Problem requirements>
Write out nothing but the lines from the one containing "Task: Open the Widgets section" through the last line below, both included, and without the pictures.

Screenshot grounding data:
*-*-*
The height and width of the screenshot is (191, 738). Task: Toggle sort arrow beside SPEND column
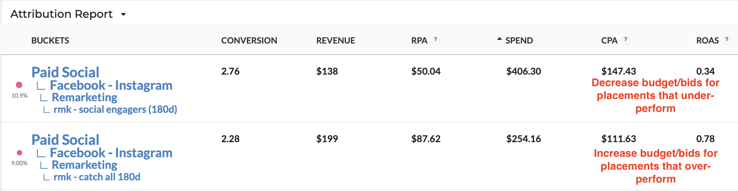pos(500,40)
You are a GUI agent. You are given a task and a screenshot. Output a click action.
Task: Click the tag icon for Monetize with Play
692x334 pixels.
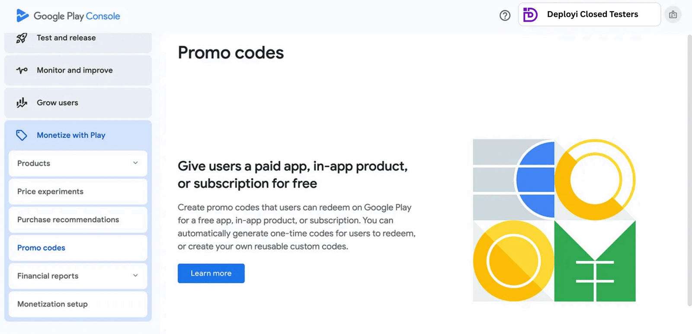(22, 135)

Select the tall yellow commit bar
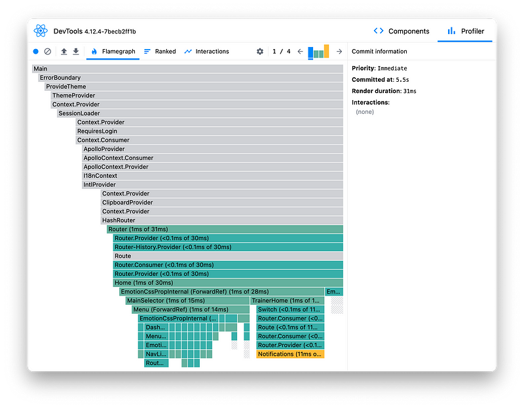(x=326, y=51)
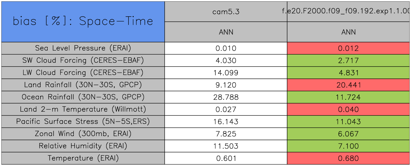Click the "bias [%]: Space-Time" title cell

tap(83, 22)
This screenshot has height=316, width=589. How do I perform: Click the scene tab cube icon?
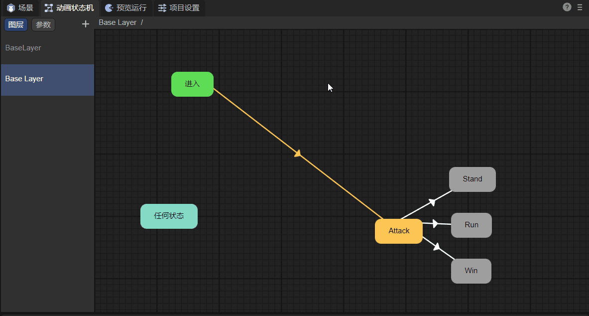tap(11, 8)
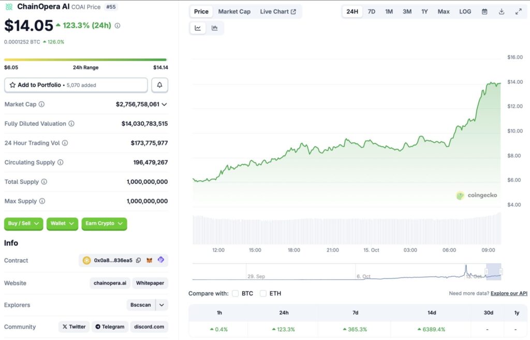Enable the ETH compare checkbox
The image size is (530, 340).
pyautogui.click(x=263, y=293)

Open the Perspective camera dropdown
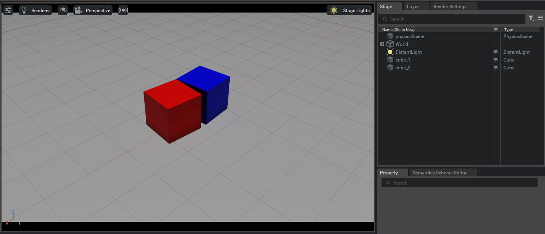(99, 10)
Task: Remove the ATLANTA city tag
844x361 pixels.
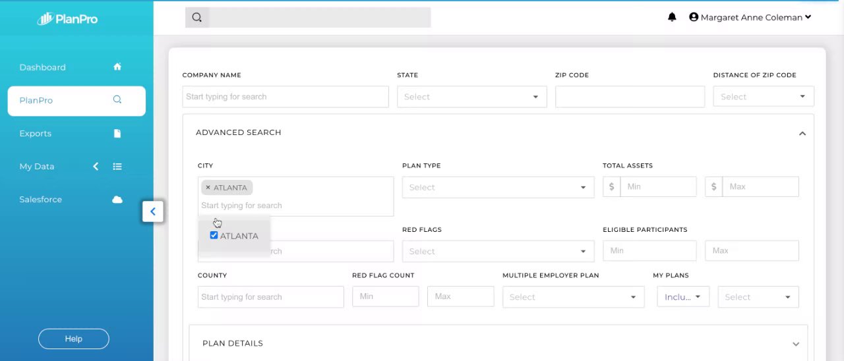Action: tap(208, 188)
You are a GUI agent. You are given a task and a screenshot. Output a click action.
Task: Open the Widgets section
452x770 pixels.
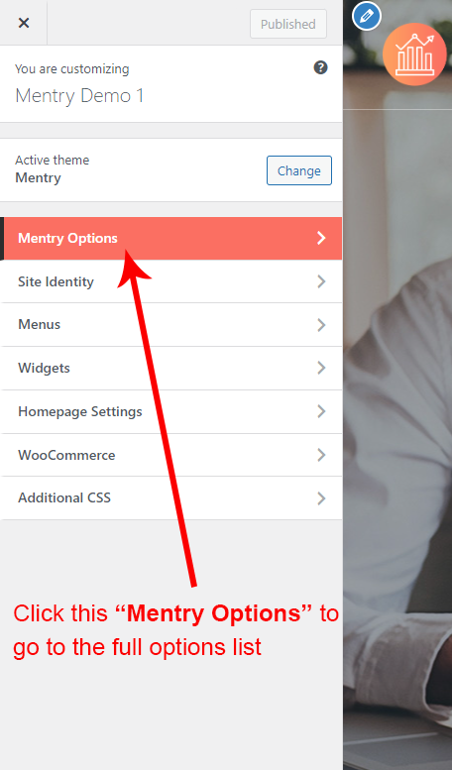point(170,368)
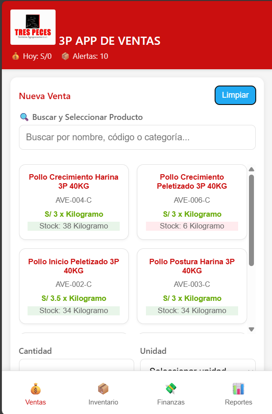Viewport: 272px width, 414px height.
Task: Click the Alertas: 10 counter text
Action: [x=90, y=57]
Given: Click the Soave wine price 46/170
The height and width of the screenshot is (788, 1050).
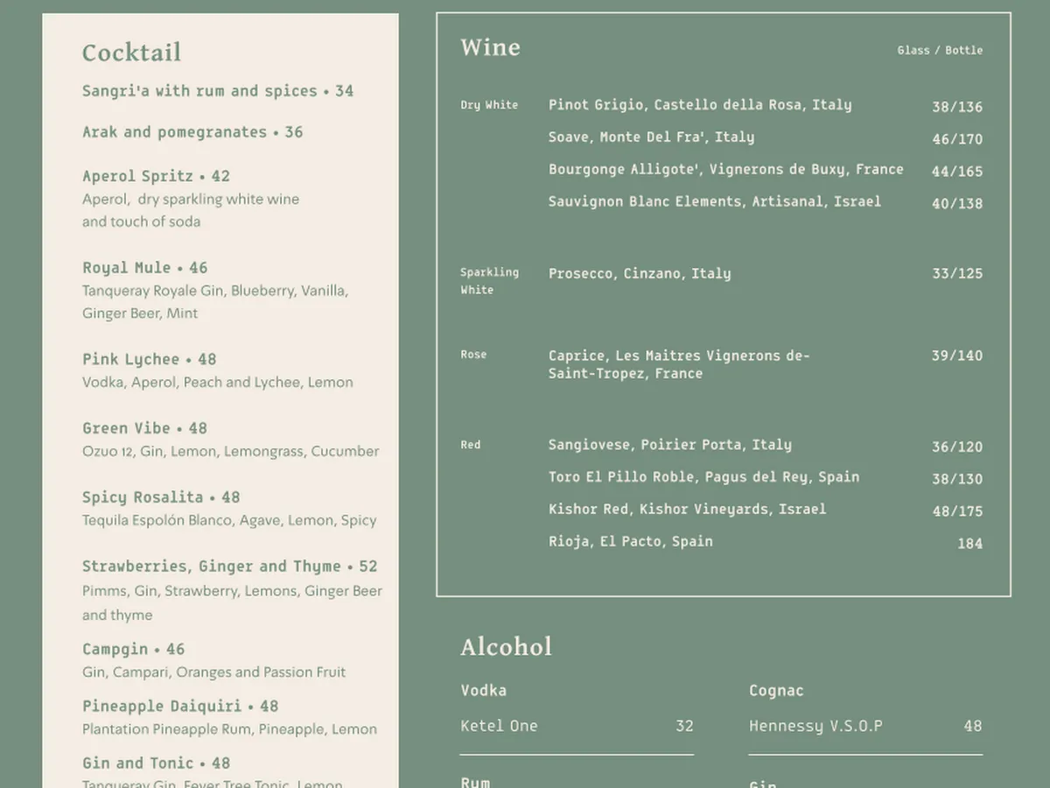Looking at the screenshot, I should click(x=956, y=139).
*-*-*
The answer>
Task: Open the Widgets section
452x770 pixels.
point(170,368)
Viewport: 272px width, 414px height.
Task: Click the Alertas: 10 counter text
Action: [x=90, y=57]
Given: Click the Soave wine price 46/170
The height and width of the screenshot is (788, 1050).
Looking at the screenshot, I should click(x=956, y=139).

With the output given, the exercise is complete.